Paul's Heart

Life As A Dad, And A Survivor

Last Christmas, Or The Next Stage?

It was inevitable really.  This memory came up for me today.

2013 was a difficult year emotionally for many reasons.  My father had been recently diagnosed with cancer.  My health had been struggling for the last year and a half, more so than prior years.  I had also initiated my second divorce.

This would be the last “Santa” photo taken of my daughters, an annual tradition.  My older daughter, the trooper since discovering that I was Santa Claus, still went along with these photos anyway.  But this was also the year that my younger daughter began to have her doubts about the man in red.

And that is when it started, the need to “cling on” as hard as I could.  You could see how much it meant to her to have that one thing that while so impossible to believe was real, still wanting to give all she could, to believe in the impossible, that maybe things that had been going on around her, though seemingly impossible, might be possible.

Although a baptized Christian, I do enjoy the Santa Claus lore.  I like the meaning.  And as I had one daughter who no longer believed, and another wanting to, I felt it was time to change, to adapt what the story of Santa Claus was really about, giving.  And so, I instilled in both of them, that Santa Claus while in the presence sense may not be real, his spirit definitely is, and it is something we all possess.  My daughters learned the importance of the season of giving at that moment.  Santa Claus would live on.

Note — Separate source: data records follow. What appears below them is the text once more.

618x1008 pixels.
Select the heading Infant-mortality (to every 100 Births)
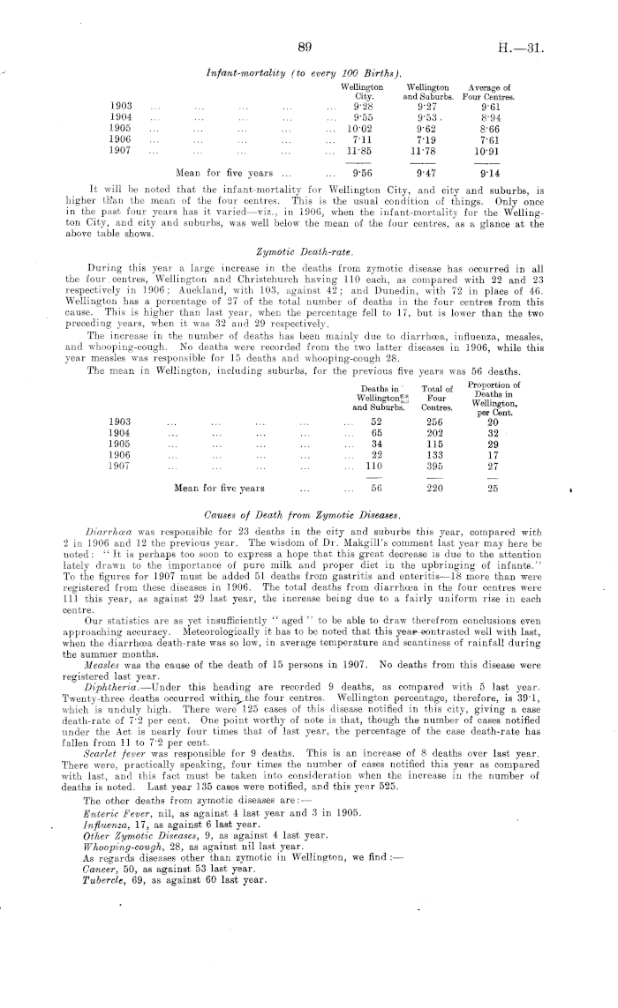(305, 71)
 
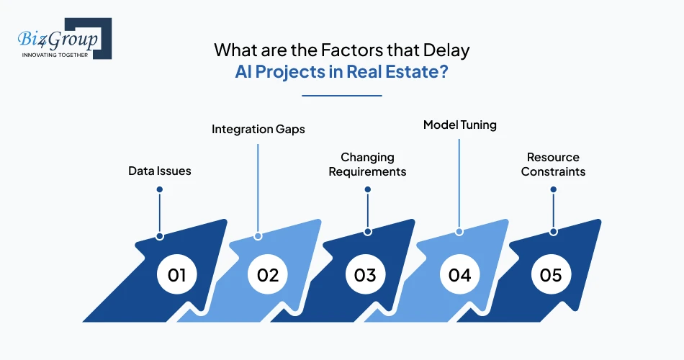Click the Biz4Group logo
click(x=65, y=38)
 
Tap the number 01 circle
click(x=176, y=275)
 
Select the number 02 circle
click(x=267, y=275)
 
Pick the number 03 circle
click(x=365, y=275)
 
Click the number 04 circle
click(x=460, y=275)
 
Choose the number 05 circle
click(x=551, y=275)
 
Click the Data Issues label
click(x=160, y=171)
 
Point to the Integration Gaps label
click(x=258, y=129)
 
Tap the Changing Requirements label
click(x=367, y=164)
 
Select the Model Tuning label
click(x=460, y=125)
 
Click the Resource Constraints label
click(x=553, y=164)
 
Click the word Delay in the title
click(x=446, y=50)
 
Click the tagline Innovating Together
click(x=55, y=55)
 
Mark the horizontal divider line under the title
click(x=341, y=96)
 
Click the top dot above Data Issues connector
click(x=160, y=189)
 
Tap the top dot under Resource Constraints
click(x=553, y=189)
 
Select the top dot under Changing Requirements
click(x=368, y=189)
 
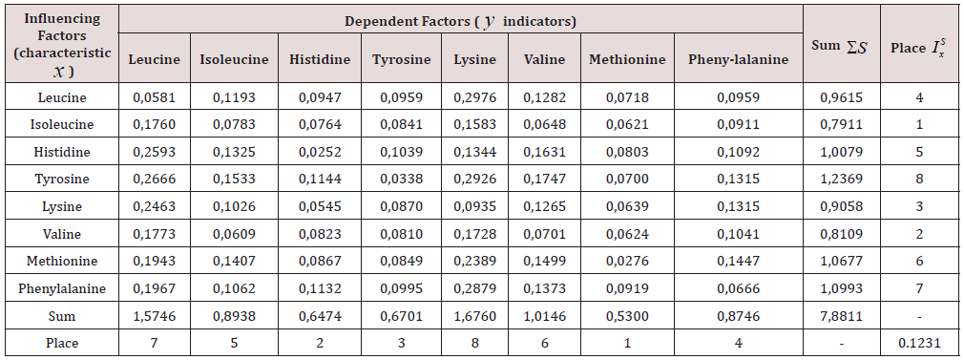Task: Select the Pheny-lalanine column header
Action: [x=738, y=59]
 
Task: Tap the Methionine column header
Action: [x=626, y=59]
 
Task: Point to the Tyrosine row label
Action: [x=62, y=180]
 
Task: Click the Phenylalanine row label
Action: [x=62, y=288]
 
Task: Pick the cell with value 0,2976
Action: [x=475, y=97]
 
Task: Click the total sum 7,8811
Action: [x=840, y=315]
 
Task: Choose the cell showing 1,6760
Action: [x=475, y=315]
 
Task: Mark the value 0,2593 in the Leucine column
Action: [x=154, y=152]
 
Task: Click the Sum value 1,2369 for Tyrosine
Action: [x=840, y=180]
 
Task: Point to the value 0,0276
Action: [x=626, y=261]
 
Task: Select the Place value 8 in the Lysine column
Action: [x=475, y=342]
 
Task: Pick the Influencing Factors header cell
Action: [x=62, y=43]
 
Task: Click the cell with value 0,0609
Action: [x=233, y=234]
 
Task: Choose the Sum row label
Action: [x=62, y=315]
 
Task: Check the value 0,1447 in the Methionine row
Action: [x=738, y=261]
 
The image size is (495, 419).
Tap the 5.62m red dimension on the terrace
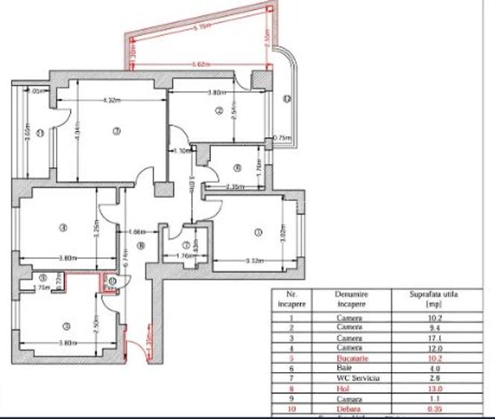pyautogui.click(x=198, y=65)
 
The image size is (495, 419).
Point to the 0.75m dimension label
pyautogui.click(x=282, y=138)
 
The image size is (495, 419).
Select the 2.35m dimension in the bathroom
pyautogui.click(x=233, y=187)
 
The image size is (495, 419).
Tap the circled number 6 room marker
pyautogui.click(x=236, y=167)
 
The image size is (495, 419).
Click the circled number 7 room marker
pyautogui.click(x=186, y=245)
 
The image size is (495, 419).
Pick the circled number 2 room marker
pyautogui.click(x=218, y=111)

Like many households dealing with divorce, another change would come with observing Christmas.  The goal still to be as enjoyable for the children.  Clearly different than what they had experienced previously when they were younger.  For some, it is part of the day with one parent, part of the day with the other.  Then there are those who actually split the Christmas holiday week between parents.

But hold on.  Then the children turn eighteen, graduate high school, and move away to college, perhaps find a significant other.  Another change.  And in the world of divorce, time already split to a minimum with either parent, the holidays morph into yet another stage, perhaps not even making it home for the holidays, while your child, the one you have spent every holiday with, informs you that they are going to meet the family of their heart’s interest.  This is the stage that I am preparing for next.  One daughter near that age, another not far behind.

And peering into my Norman Rockwell crystal ball, eventually, I will be the one making the annual holiday trips to not only see my daughters, but their own families as well.

And who knows, maybe I met get to dust of the red suit once again.